算数の時間では、掛算や割算の答えを最初に出すのは、たいていB君だった。私たちの暗算や算盤より、彼の筆算のほうが早かったからだ。そのたびにA先生は「やっぱり普通の学校にいた子は違うなあ」と言った。国語の教科書をたどたどしく読むB君に、「B君は墨字を読むのが大変だから仕方ない」と言ってB君を庇った。点字の教科書がすらすら読めても何の意味もないと言っているようだった。

2学期が始まると、B君は学校に来なくなった。A先生は、教室に入ってくるたびに、聞こえよがしに大きな溜息をつくようになった。「こんな子供たちに教えても仕方ない」と言っているように聞こえた。A先生は何かにつけて「やっぱり君たちは駄目だなあ」と言った。そのことを親に話したこともあったが、聞いて聞かぬふりをしていた。A先生が休んだときは、C先生という女の先生が代わりに授業をしてくれた。A先生は、その授業の内容を私たちに聞いてはけちをつけ、「やっぱり女は駄目だなあ」と言った。でも、授業が終わるとすぐに帰るA先生と違い、C先生が毎晩遅くまで理科室に残って教材を作っているのを私たちは知っていた。

A先生は4年生の教室の真下の部屋に奥さんと住んでいた。戦後まもない頃だったから、家を借りるのも大変だったのかもしれない。1階の廊下を歩いていると、料理をする匂いが漂ってきて、「A先生の今日の夕食はカレーだ」などと言い合ったものだ。ある日、私たちが教室の掃除をしていたとき、誰かがモップ用のバケツにつまずき、水がA先生の部屋に漏れた。その直後、A先生が物凄い剣幕で怒鳴り込んできた。その声には、怒りと同時に、やり場のない悔しさと悲しみが滲み出ているのを、私たちは感じた。そのときのA先生の心境を、大人になった私たちはこう分析したものだ。自分は盲学校なんかで教えるような人間ではない。もっといい仕事があるはずだ。でも、生活していくためには定年まで勤めるしかない。それに、住む場所まで盲学校から借りているなんて何と情けないことだ。そして、その部屋に水が漏れてきたくらいで、子供たちに向かってこんなに怒鳴っている自分も情けないではないか。

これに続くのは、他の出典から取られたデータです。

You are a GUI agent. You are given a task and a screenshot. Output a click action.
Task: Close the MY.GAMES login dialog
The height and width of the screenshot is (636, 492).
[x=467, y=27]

実際、A先生は定年まで勤め、30年ほど前に亡くなったと聞いている。きっと、満たされることのない人生だっただろう。今でも、小学部のクラスメートとA先生の話をすることがある。他の人が聞けば驚くようなエピソードも、私たちにとっては、もはや楽しい酒の肴なのである。そして、「今だったら大変だよね」という話で終わる。今だったら、保護者会が動き、あっというまにネット上で炎上し、週刊誌に載って終わりということになるだろう。このような先生は、程度の差こそあれ珍しくなかった。今となっては「古き良き時代」のお話なのである。